Source rows:

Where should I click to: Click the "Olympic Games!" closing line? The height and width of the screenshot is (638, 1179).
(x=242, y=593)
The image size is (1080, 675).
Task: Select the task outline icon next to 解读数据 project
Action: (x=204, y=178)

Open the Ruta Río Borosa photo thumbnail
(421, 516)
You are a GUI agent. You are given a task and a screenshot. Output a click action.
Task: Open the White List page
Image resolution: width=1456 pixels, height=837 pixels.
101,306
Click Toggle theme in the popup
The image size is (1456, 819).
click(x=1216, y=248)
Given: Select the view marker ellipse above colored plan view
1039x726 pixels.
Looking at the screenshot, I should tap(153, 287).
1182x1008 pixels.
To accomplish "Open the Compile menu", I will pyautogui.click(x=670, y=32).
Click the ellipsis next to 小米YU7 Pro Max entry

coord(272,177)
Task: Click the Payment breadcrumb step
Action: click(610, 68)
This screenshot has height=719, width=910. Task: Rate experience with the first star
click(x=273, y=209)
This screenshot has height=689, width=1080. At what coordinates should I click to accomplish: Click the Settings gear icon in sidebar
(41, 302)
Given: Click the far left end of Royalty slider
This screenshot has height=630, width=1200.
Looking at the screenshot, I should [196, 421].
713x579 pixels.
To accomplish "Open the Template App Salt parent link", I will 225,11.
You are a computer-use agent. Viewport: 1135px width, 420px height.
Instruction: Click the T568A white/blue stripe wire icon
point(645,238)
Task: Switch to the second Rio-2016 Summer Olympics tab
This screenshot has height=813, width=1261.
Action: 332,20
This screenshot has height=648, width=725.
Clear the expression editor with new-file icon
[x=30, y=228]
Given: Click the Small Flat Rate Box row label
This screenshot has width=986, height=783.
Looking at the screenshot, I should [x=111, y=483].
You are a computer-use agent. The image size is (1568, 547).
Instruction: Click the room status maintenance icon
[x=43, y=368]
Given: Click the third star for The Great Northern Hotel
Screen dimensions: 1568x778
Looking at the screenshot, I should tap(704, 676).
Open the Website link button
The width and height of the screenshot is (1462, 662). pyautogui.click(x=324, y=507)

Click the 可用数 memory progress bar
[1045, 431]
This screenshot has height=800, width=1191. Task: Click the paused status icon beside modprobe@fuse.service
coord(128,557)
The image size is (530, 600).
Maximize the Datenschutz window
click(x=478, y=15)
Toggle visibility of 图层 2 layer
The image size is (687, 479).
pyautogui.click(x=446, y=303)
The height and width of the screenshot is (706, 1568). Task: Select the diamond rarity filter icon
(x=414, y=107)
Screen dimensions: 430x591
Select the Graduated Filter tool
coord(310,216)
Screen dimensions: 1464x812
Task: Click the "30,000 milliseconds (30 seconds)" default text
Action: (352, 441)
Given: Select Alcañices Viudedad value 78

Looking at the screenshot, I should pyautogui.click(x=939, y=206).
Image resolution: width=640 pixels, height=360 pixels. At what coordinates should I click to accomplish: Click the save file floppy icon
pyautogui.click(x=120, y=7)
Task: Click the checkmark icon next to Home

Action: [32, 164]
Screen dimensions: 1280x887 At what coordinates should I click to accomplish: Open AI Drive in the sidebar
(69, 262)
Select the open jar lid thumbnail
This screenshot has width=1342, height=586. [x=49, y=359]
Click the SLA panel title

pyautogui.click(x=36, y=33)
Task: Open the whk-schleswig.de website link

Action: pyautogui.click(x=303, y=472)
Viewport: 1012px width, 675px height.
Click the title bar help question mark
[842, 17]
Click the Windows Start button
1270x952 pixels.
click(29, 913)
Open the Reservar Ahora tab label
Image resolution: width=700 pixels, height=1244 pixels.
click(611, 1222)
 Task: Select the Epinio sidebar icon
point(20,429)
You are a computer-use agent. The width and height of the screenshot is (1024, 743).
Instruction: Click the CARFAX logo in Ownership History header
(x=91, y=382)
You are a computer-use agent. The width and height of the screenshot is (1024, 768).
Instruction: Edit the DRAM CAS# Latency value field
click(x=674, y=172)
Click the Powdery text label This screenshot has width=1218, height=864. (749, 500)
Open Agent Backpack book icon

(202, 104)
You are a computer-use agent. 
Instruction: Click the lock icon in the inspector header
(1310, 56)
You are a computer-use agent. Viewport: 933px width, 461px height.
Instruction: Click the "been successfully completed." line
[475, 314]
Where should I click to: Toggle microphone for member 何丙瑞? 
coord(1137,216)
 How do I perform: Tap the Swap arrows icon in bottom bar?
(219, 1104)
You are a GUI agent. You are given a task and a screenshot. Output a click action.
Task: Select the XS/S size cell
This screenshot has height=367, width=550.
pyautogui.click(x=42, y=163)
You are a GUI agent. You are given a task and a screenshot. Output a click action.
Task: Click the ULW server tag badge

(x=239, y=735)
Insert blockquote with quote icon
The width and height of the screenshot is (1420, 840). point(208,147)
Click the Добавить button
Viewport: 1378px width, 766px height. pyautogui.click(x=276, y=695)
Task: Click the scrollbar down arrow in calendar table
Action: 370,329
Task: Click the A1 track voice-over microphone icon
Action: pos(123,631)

- Problem details
Return verbatim the lines of the rows from the one containing "Select the open jar lid thumbnail" through the end of the rows, inclusive.

- Exercise output
Select the open jar lid thumbnail
This screenshot has width=1342, height=586. [x=49, y=359]
Click the SLA panel title

pyautogui.click(x=36, y=33)
Task: Open the whk-schleswig.de website link

Action: pyautogui.click(x=303, y=472)
Viewport: 1012px width, 675px height.
Click the title bar help question mark
[842, 17]
Click the Windows Start button
1270x952 pixels.
click(29, 913)
Open the Reservar Ahora tab label
Image resolution: width=700 pixels, height=1244 pixels.
click(611, 1222)
 Task: Select the Epinio sidebar icon
point(20,429)
You are a computer-use agent. The width and height of the screenshot is (1024, 743).
Instruction: Click the CARFAX logo in Ownership History header
(x=91, y=382)
You are a computer-use agent. The width and height of the screenshot is (1024, 768).
Instruction: Edit the DRAM CAS# Latency value field
click(x=674, y=172)
Click the Powdery text label This screenshot has width=1218, height=864. (749, 500)
Open Agent Backpack book icon

(202, 104)
You are a computer-use agent. 
Instruction: Click the lock icon in the inspector header
(1310, 56)
You are a computer-use agent. Viewport: 933px width, 461px height.
Instruction: Click the "been successfully completed." line
[475, 314]
Where should I click to: Toggle microphone for member 何丙瑞? 
coord(1137,216)
 How do I perform: Tap the Swap arrows icon in bottom bar?
(219, 1104)
You are a GUI agent. You are given a task and a screenshot. Output a click action.
Task: Select the XS/S size cell
This screenshot has height=367, width=550.
pyautogui.click(x=42, y=163)
You are a GUI agent. You are given a task and a screenshot. Output a click action.
Task: Click the ULW server tag badge

(x=239, y=735)
Insert blockquote with quote icon
The width and height of the screenshot is (1420, 840). point(208,147)
Click the Добавить button
Viewport: 1378px width, 766px height. pyautogui.click(x=276, y=695)
Task: Click the scrollbar down arrow in calendar table
Action: 370,329
Task: Click the A1 track voice-over microphone icon
Action: pos(123,631)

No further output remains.